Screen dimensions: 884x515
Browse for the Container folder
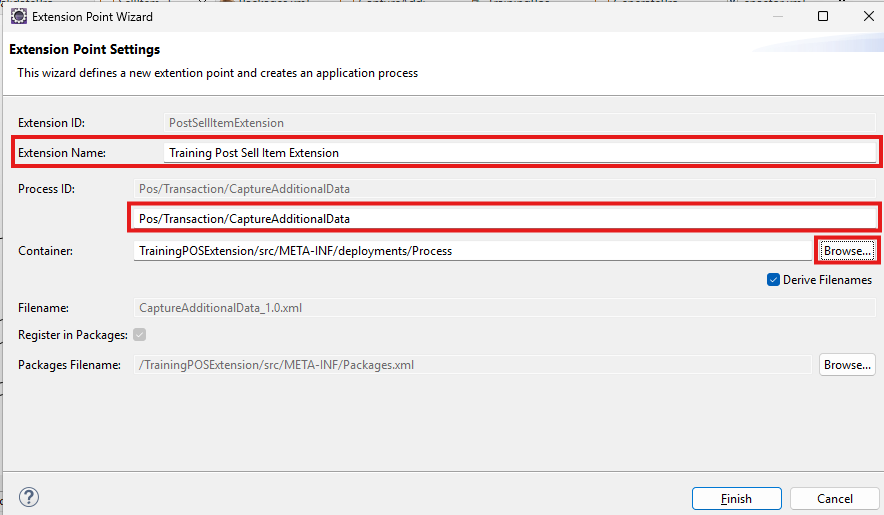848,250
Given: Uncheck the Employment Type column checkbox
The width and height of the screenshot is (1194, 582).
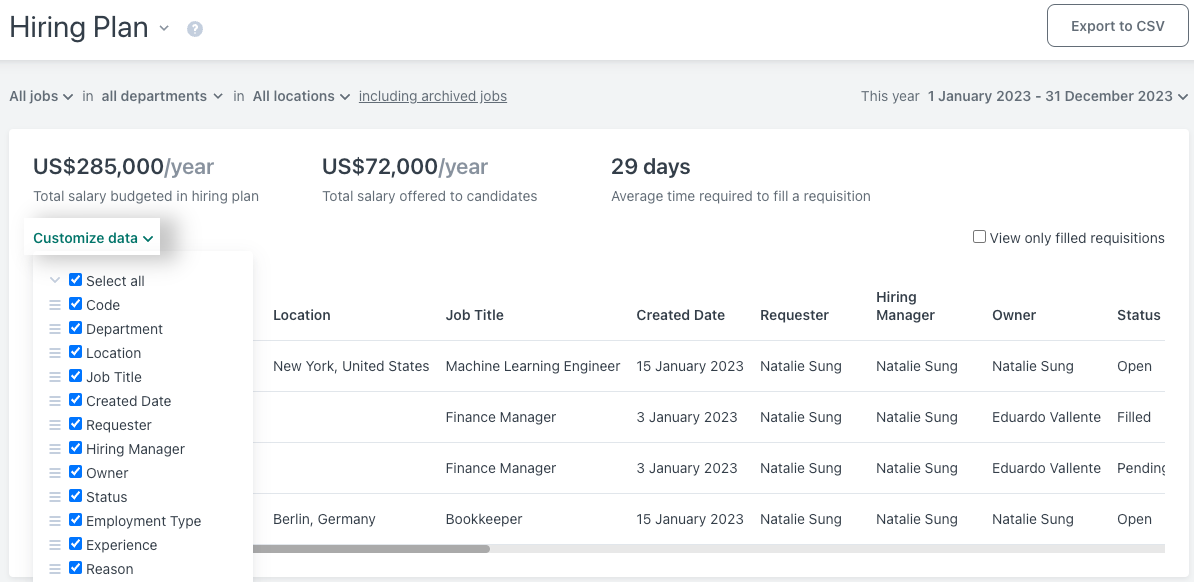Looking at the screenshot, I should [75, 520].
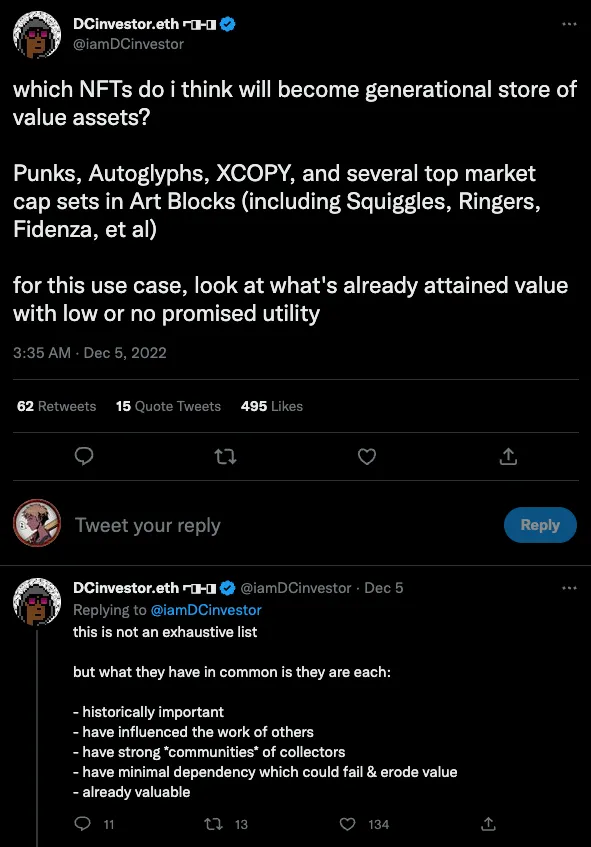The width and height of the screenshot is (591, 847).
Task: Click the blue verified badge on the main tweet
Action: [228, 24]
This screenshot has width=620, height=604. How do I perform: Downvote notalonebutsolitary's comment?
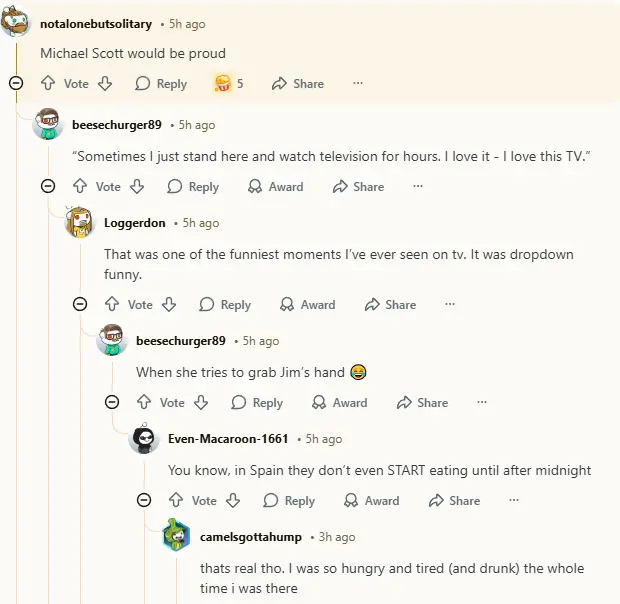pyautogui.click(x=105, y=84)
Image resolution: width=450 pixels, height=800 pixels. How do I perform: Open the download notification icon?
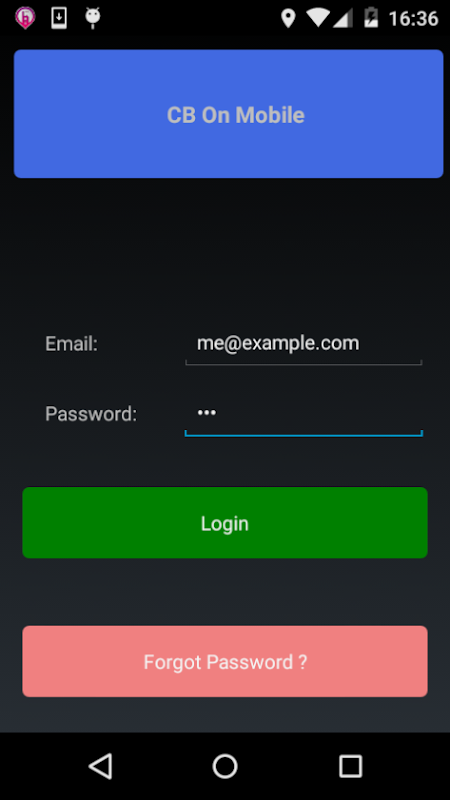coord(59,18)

Problem requirements »
No pictures belong in the answer. It must repeat exactly the lines from the line with "Browse for the Container folder" through the final line of the records.

Completed task »
Browse for the Container folder
848,250
Given: Uncheck the Employment Type column checkbox
The width and height of the screenshot is (1194, 582).
Looking at the screenshot, I should [75, 520].
The width and height of the screenshot is (591, 847).
Task: Click the blue verified badge on the main tweet
Action: [228, 24]
This screenshot has width=620, height=604. How do I perform: Downvote notalonebutsolitary's comment?
pyautogui.click(x=105, y=84)
Image resolution: width=450 pixels, height=800 pixels. How do I perform: Open the download notification icon?
coord(59,18)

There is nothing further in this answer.